In our paper, we run our pipeline on the publicly available 1000 Genomes Phase 3 data (30x WGS, mapped to hg38) for the LPA locus. To reproduce it, please execute the following steps:
- Download the data using the provided WGS script.
- Create a Nextflow config file locally (e.g.
1000g-wgs.config
) and install Nextflow.
params.project="1000g_wgs_signature"
params.input="1000g_phase3_lpa/*bam"
params.build="hg38"
params.reference="reference-data/kiv2.fasta"
params.contig="KIV2_6"
- Run the pipeline:
nextflow run genepi/vntr-calling-nf -r v0.4.9 -profile <docker,singularity,slurm> -c 1000g-wgs.config
- Please note that either docker, singularity or slurm must be available and has to be specified according to your system. Most likely, Docker is only available on your local system (since it requires root permissions for execution).
- The
params.input
parameter must be adapted to the location of your BAM files. - Reference data for
params.reference
is located here. - We executed this experiment on our Slurm cluster using default configured CPUs and memory and we were able to run the data in 33 min (CPU hours: 7,5). Click here to analyze the Nextflow report.
In our paper, we detect paralogous sequence variants (PSVs) for each analyzed VNTR. We show that PSVs allows pinpointing the positions where reference-based artifacts are likely to result in false positive calls. The following steps have been applied.
Steps:
- Download all repeats using e.g. USCS Genome Browser.
- Create reverse complement for regions on the minus strand.
- Run multiple sequence alignment with clustalO (select DNA instead of Protein!)
- Download clustalO files and use as input for this algorithm developed by us. This script compares all repeats and outputs all differences in the reference within the repeats. This then constitutes the list of PSVs.

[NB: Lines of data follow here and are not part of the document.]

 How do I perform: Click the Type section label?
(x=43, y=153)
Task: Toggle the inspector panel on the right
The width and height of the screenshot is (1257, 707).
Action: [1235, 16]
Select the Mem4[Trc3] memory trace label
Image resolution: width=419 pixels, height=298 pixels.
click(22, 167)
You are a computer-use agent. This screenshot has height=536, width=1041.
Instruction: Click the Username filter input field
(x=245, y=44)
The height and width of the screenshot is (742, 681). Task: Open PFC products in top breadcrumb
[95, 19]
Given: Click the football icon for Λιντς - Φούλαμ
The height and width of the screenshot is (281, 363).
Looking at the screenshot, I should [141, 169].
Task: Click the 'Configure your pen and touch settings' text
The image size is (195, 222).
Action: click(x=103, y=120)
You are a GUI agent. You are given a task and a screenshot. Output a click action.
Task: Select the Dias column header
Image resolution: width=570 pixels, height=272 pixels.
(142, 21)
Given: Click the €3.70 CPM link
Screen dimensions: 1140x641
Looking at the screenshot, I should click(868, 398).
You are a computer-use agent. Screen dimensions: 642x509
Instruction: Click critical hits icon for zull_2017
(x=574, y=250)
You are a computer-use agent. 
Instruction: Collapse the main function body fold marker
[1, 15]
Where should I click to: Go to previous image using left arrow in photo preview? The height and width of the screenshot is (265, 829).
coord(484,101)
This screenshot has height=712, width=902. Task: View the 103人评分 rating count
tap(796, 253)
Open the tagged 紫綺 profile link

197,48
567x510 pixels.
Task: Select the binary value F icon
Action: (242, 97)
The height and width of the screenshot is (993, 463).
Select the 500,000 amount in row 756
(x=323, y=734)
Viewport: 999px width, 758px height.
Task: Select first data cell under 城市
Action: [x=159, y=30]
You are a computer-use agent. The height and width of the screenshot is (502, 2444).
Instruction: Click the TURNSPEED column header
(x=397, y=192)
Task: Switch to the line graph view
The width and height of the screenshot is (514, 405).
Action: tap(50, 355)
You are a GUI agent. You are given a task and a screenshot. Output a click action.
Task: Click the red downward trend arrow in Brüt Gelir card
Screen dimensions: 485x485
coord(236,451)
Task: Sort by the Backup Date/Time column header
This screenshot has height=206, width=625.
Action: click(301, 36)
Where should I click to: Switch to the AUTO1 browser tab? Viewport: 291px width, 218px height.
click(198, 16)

jbang export portable --verbose -O=FastaUtil.jar FastaUtil.java
java -jar FastaUtil.jar --input "clustalO_result/aln-fasta-lpa.txt" --output "LPA-psvs.txt"
The final PSV results (using the described workflow from above) can be found here.
For variant annotation, we use a in-house developed annotation tool and can be executed as follows:
java genepi-annotate.jar --input variants_lpa.txt --mutation Variant --reference refs/LPA.fasta --position Pos --maplocus maplocus/MapLocusLPA.txt --columnwt wt_aas --columnmut mut_aas --output variants_lpa_annotated.txt
-
The annotation uses an annotation file (maplocus-file in our internal naming), which is a tabular file that describes the genetic features in the specified reference sequence for a single VNTR unit. In brief, it assigns a freely definable denominator (column map_locus) to portions of the reference sequence, as specified by the position columns.
-
Also a shorthand denominator and a description of the defined region can be added in the respective columns. The columns “coding” and “translated” define whether our annotation tool should translate the respective sequence sequence.
-
The column “ReadingFrame” then specifies whether the translation, respectively reading frame starts at base 1 2 or 3 of the respective feature.